Sometimes it’s not about having to develop a character, as it is to take a character which got over elsewhere and teach them how to adapt it to a WWE environment. NXT has managed to teach guys & girls who worked in wrestling promotions, how to cut back to basics and make it more about telling a story, instead of going gung-ho every night for the sake of a 5-star rating. It’s painful to see some of these amazing wrestlers have to limit themselves in a wrestling capacity, but at least they manage to get a job and show the world who they are.
2. Opportunities Galore – Because NXT has to book cards to accommodate to those being promoted to the main roster, and those who have recently signed, the roster is constantly changing. Inevitably it leads to more opportunities to succeed. Stick around long enough, and you might find you’re a Bayley or a Tyler Breeze, long-time NXT superstars who simply must be given something. You could be someone who was on the main roster in mid-card hell, left WWE, made a name for yourself elsewhere, then decided to join NXT to prove you can be the number one guy. That’s Drew McIntyre by the way, if I didn’t make it obvious enough.
Whether you’re a young kid, or someone who’s done it all before, you could be an undefeated Women’s champion like Asuka. You could be a couple of young guys from the UK who get chances to fight for the WWE UK title at NXT Takeover specials. Even if you don’t go on to succeed, just appearing in matches on NXT gives you a selling point. You can go to ROH and say “I worked in NXT for a few years”, and they’ll probably take you. Just being associated with NXT gives you opportunities, even if you don’t do well and have to return to the independent scene. So whether you sink or swim, signing a contract with NXT will give you opportunities down the road.

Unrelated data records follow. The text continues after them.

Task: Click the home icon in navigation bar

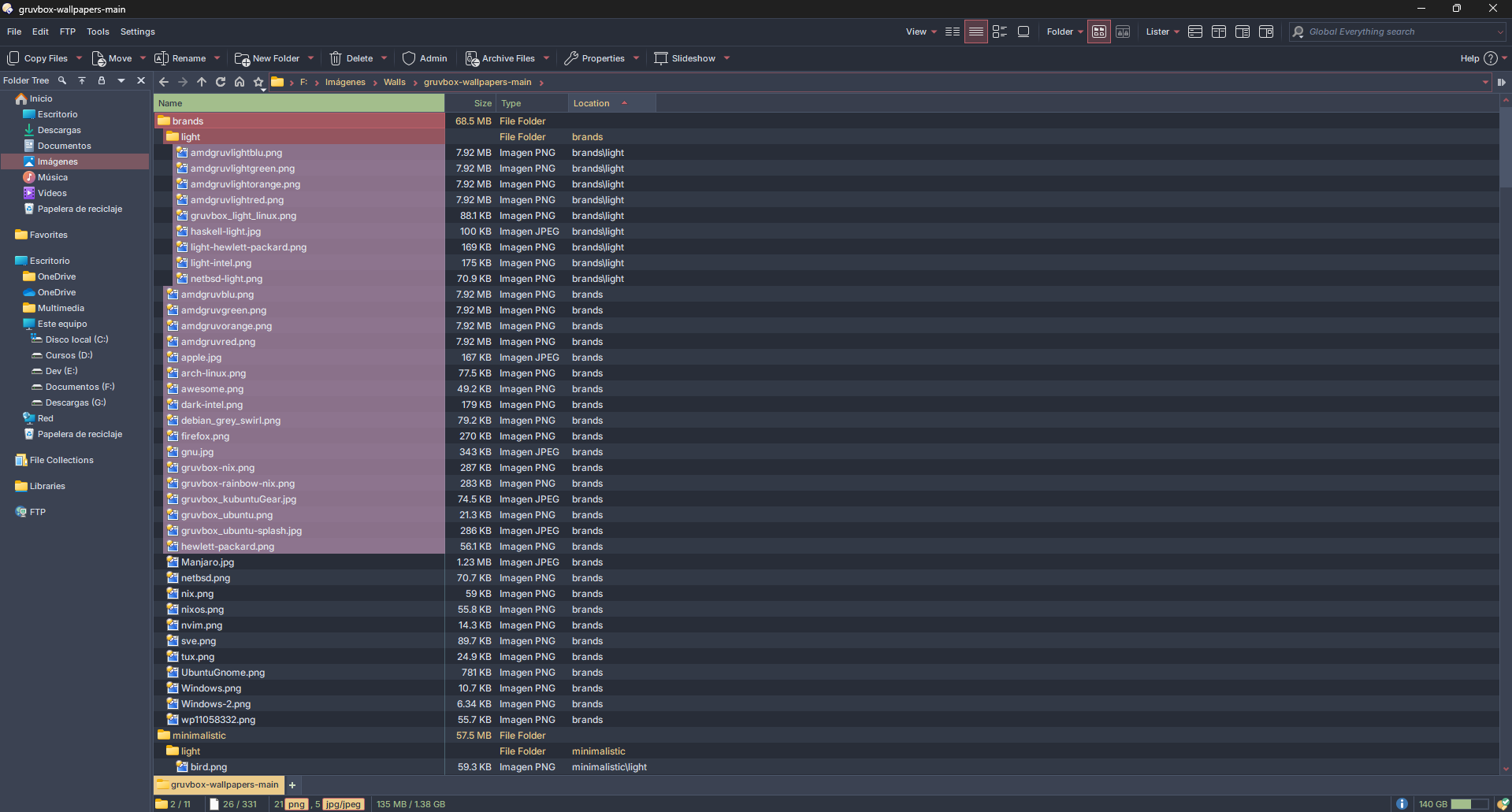Action: (240, 82)
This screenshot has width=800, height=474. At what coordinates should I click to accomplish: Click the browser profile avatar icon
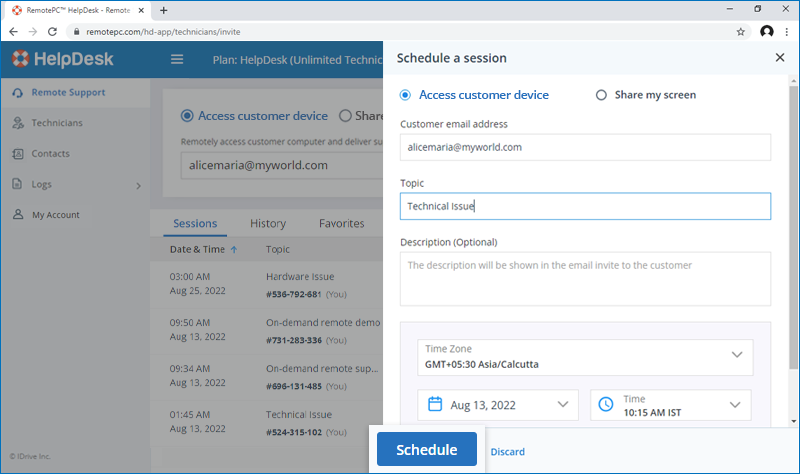pyautogui.click(x=767, y=31)
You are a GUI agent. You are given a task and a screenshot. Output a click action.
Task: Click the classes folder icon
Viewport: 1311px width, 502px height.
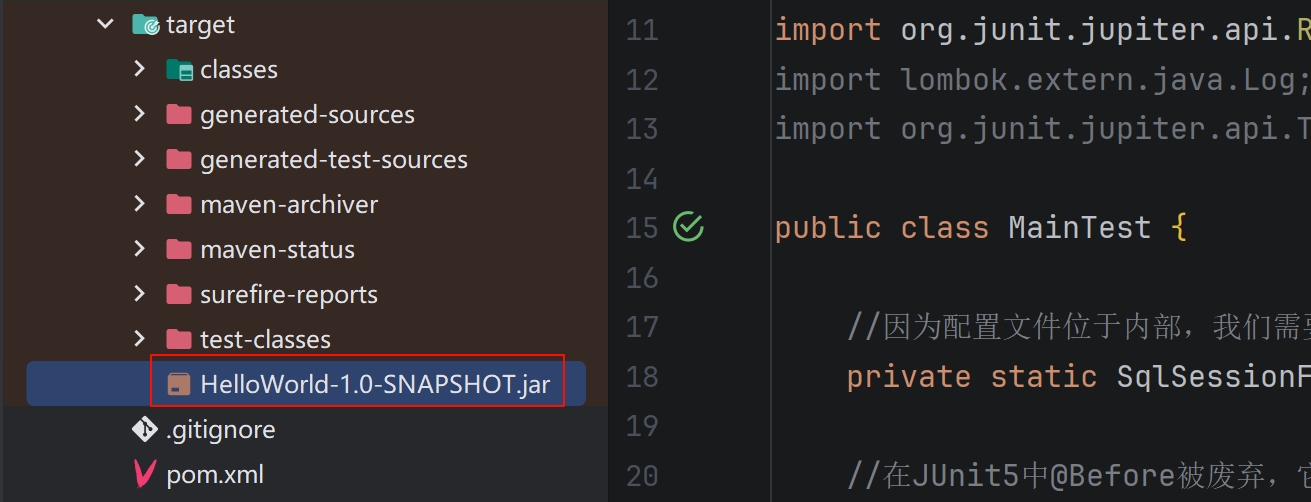[179, 70]
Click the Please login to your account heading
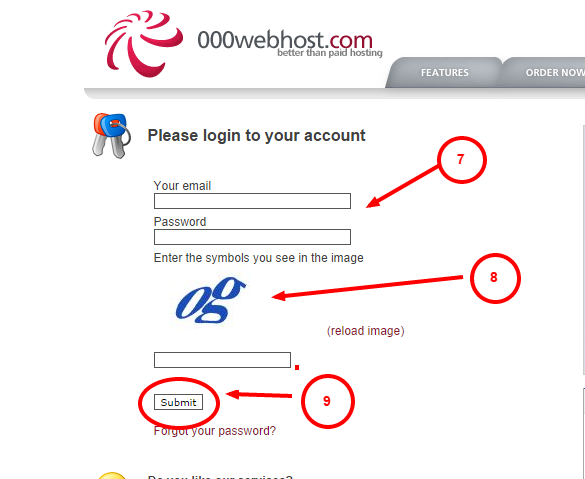This screenshot has width=585, height=479. [x=257, y=135]
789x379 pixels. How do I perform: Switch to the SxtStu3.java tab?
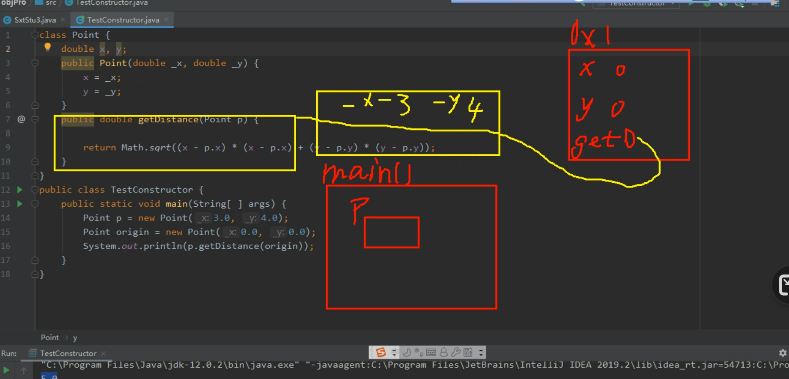30,20
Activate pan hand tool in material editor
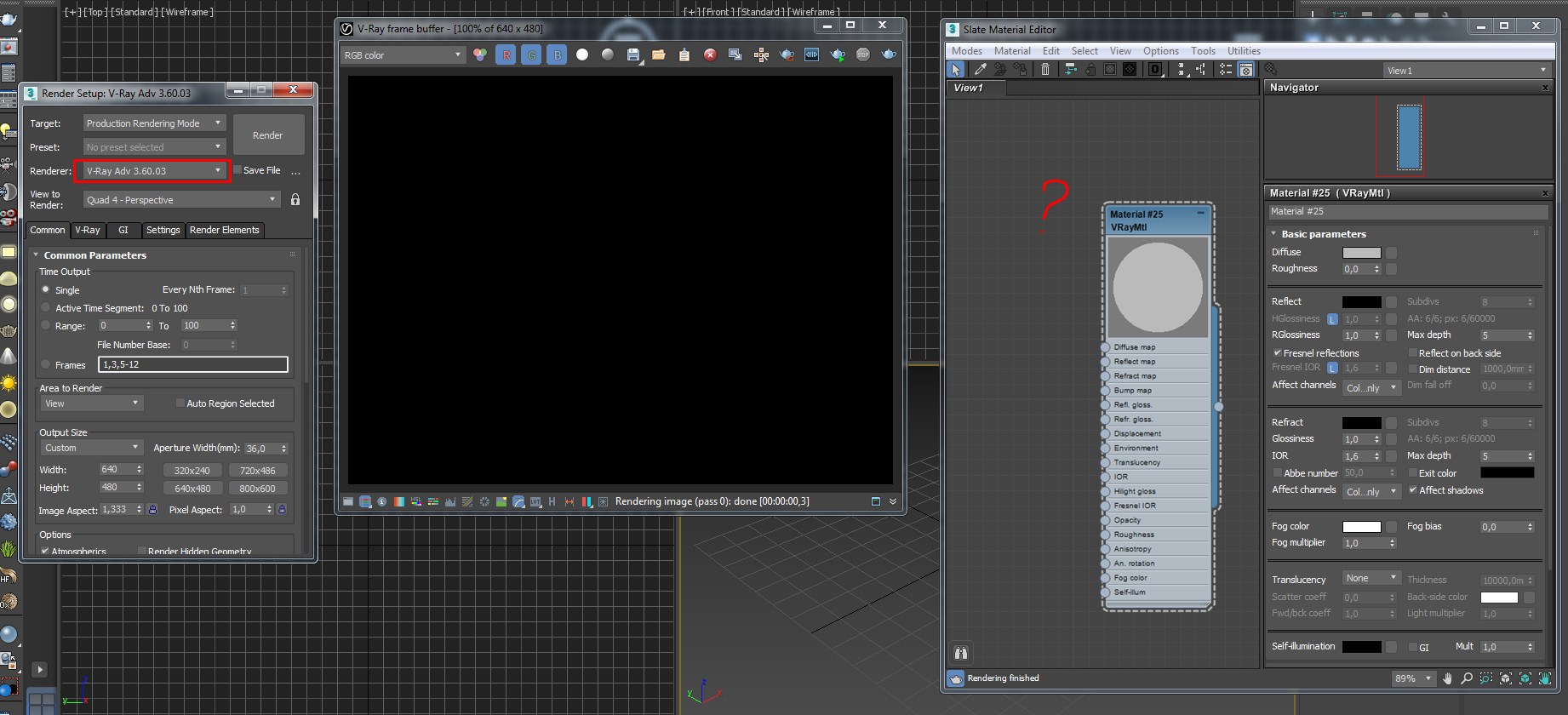Screen dimensions: 1568x715 1447,678
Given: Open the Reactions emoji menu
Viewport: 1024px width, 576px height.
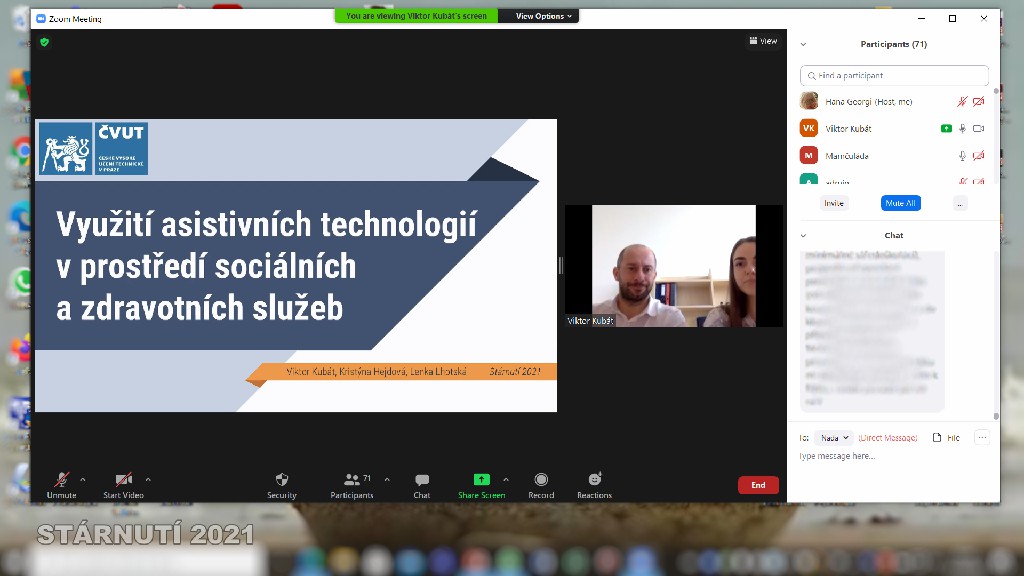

3. We! Are! N! X! T! – The way NXT is able to get the fans behind the product is leagues ahead of Raw or SmackDown LIVE. You get fans who are proud to say they are NXT. You won’t hear many fans say they would cry in happiness to be at Raw or SmackDown LIVE. The atmosphere generated by Triple H and NXT is something which really, really helps the talent. Just look at 205 Live .. those crowds are dead. It’s not just about the talent, it’s the way the show is presented. It’s a mindset which you have to stick to, you have to keep reminding the fans how great they are, and how great the product is because of them.
It has to be like a family, you have to treat the fans like they are brothers & sisters, and the talent flourish in this environment. They are genuinely happy to be in front of the NXT fans, and there’s no better example of this than when Asuka said goodbye to NXT. Like I said at the start, there’s no media in this piece, but if you really want to see an example I suggest finding her NXT farewell speech so you can begin to feel what NXT means to the fans and to her.